Task set:
[1] Reproduce the portion of the neonatal lung MRI summary that opens with the words containing "Instructions" and closes with "regulated clinical device.".
[2] Extend the neonatal lung MRI summary past its final sentence.

Exercise passage:
-*-*-
Clinical workflow phase
Clinical decision support systems; imaging quantification to complement diagnostic assessment.
Degree of automation
Fully automated segmentation and feature extraction; models for classification provide decision support.
Indications for use
Research-use automated MRI analysis in preterm neonates near-term age, with or without bronchopulmonary dysplasia, to segment lungs and compute 3D morphologic features for disease assessment in hospital MRI settings.
Input
Axial T2-weighted HASTE neonatal lung MRI at 3T; images cropped to 128×128 pixels for 2D U-Net training.
Instructions
Acquire quiet-breathing axial T2-weighted HASTE neonatal lung MRI at 3T with approximately 1.3×1.9 mm in-plane resolution, 4 mm slice thickness, and 0.4 mm gap. Apply the U-Net ensemble with majority voting to generate lung masks; reconstruct 3D lung volumes and compute predefined morphologic features.
Limitations
Performance decreases with lower image quality; external cohort showed slightly lower VDC (0.880) versus internal cross-validation (0.908). Training and validation performed on two centers with T2-weighted acquisitions only; generalizability to other protocols, scanners, or pathologies not assessed. 3D U-Net underperformed on current dataset. Not a regulated clinical device.
-*-*-
Supplied information:

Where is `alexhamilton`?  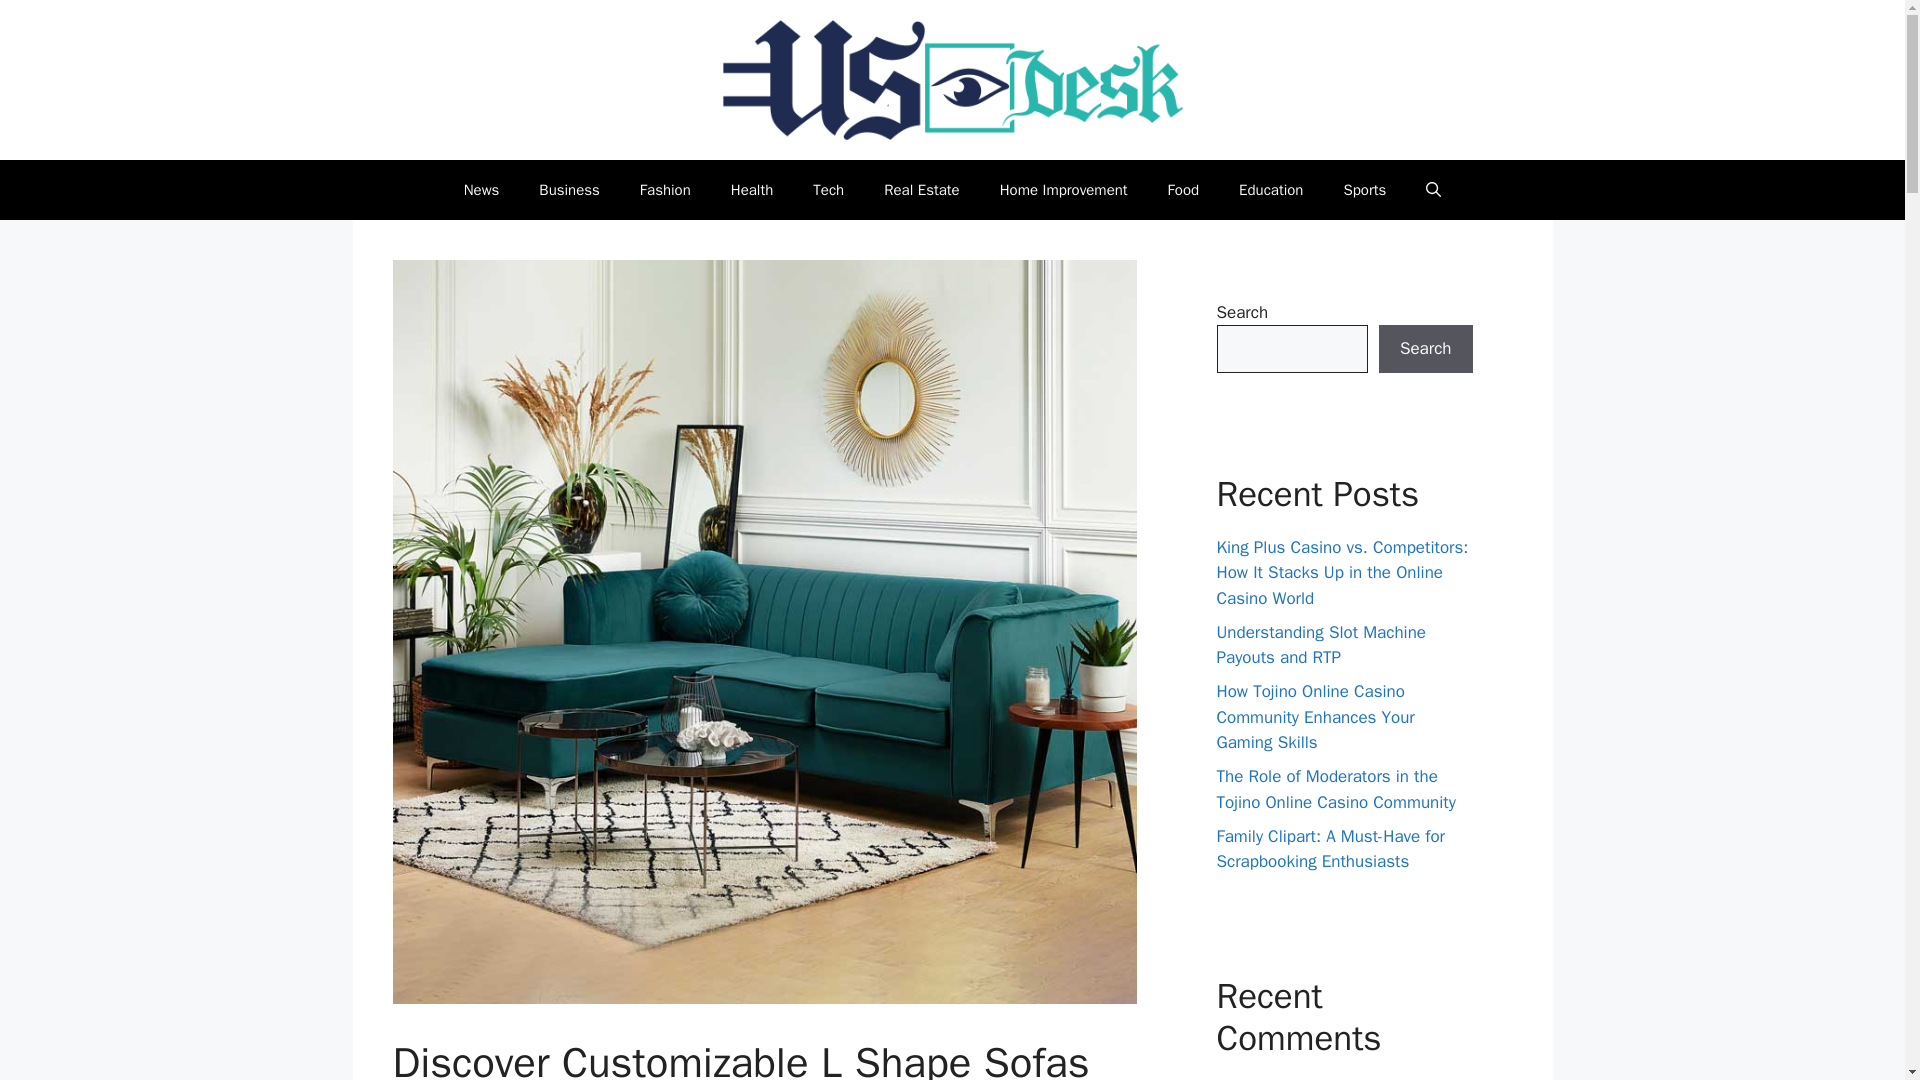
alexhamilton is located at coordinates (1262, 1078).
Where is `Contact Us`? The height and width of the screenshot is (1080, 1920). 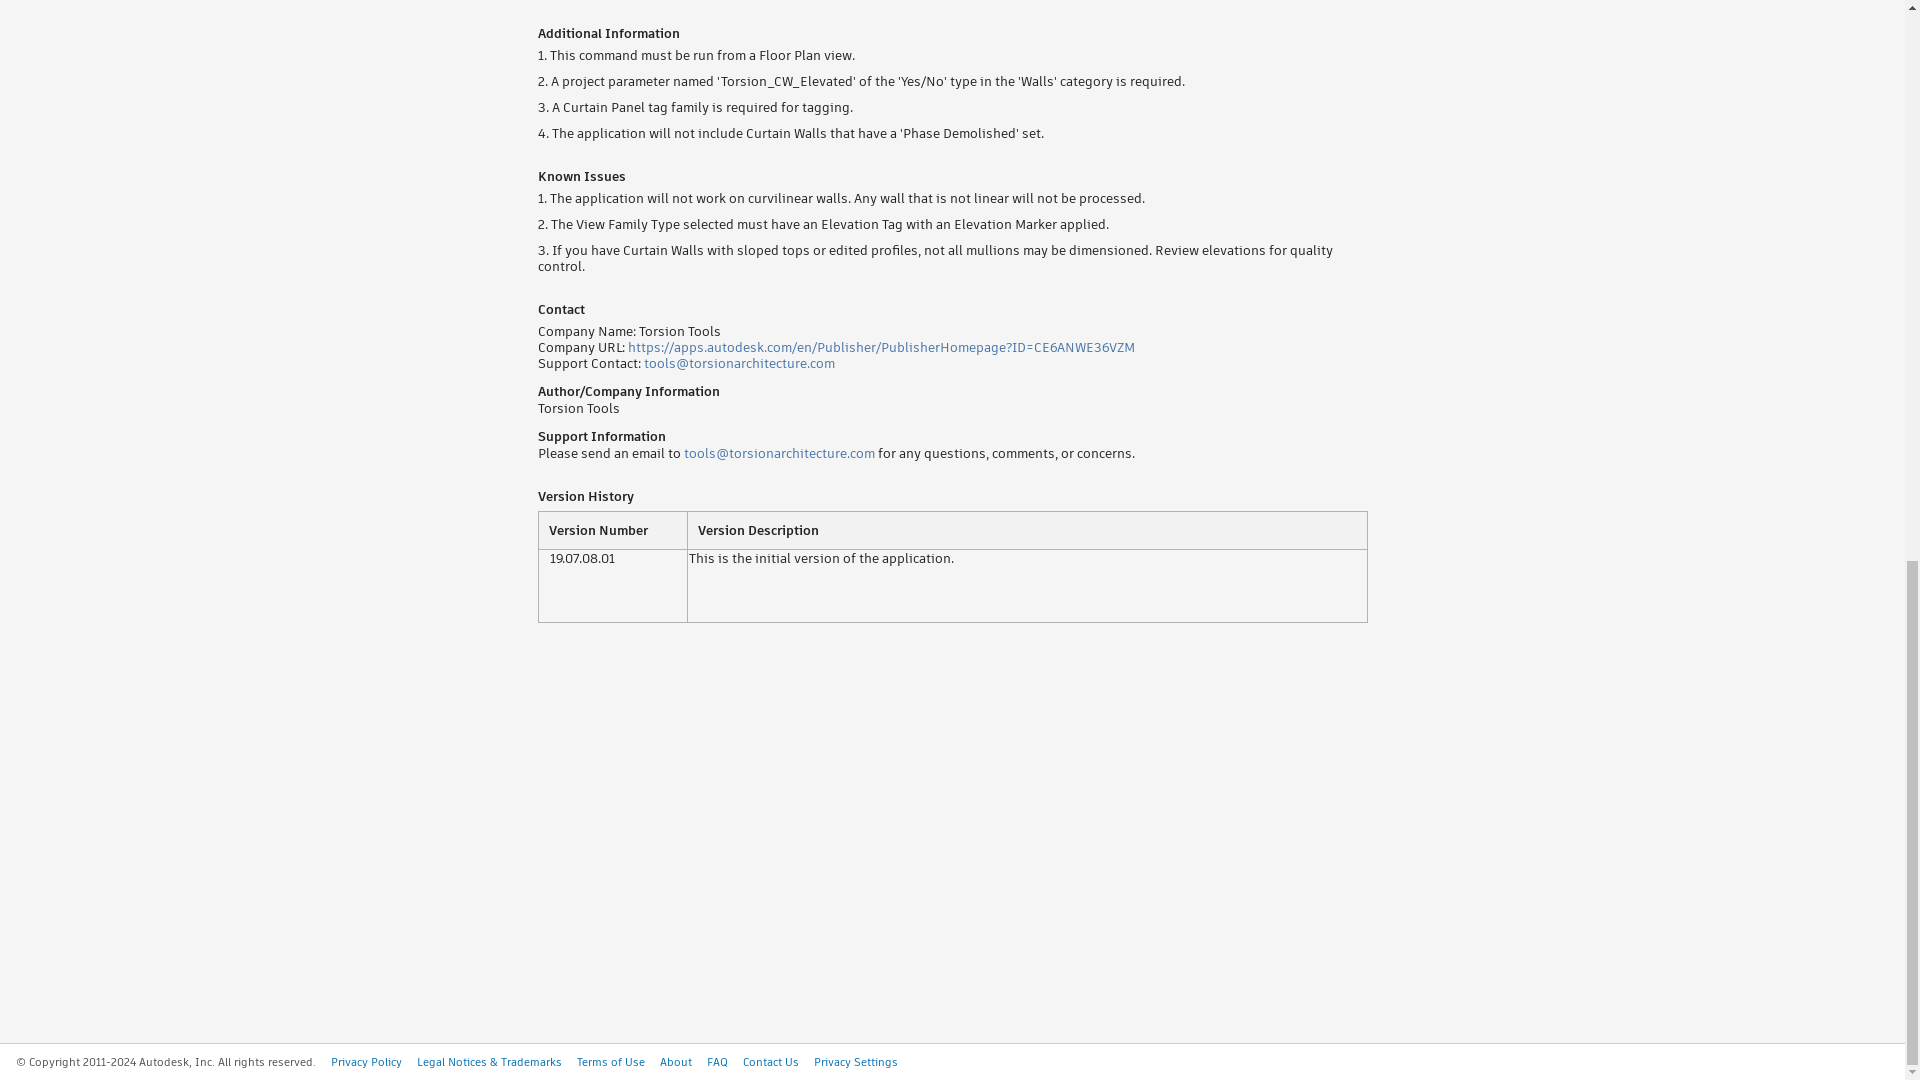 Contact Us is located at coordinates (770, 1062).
-*-*-
Responses:
[1]
Instructions
Acquire quiet-breathing axial T2-weighted HASTE neonatal lung MRI at 3T with approximately 1.3×1.9 mm in-plane resolution, 4 mm slice thickness, and 0.4 mm gap. Apply the U-Net ensemble with majority voting to generate lung masks; reconstruct 3D lung volumes and compute predefined morphologic features.
Limitations
Performance decreases with lower image quality; external cohort showed slightly lower VDC (0.880) versus internal cross-validation (0.908). Training and validation performed on two centers with T2-weighted acquisitions only; generalizability to other protocols, scanners, or pathologies not assessed. 3D U-Net underperformed on current dataset. Not a regulated clinical device.

[2]
Output
CDEs: RDE1878, RDE2471, RDE1213, RDE1708, RDE1201, RDE289
Description: Binary lung segmentation masks enabling 3D reconstruction and automated calculation of 78 morphologic features (volumetric, intensity, surface) per lung; downstream models output BPD severity classification probabilities and estimates of respiratory support duration.
Recommendation
Use as a standardized, automated MRI analysis tool to complement clinical assessment of neonatal lung disease and BPD severity in research settings.
Regulatory information
Comment: Academic research model; no formal regulatory submission reported.
Authorization status: Not a regulated/cleared medical device; research study.
Reproducibility
Leave-one-patient-out cross-validation in cohort 1 and independent validation in cohort 2; code repository provided for reproducibility.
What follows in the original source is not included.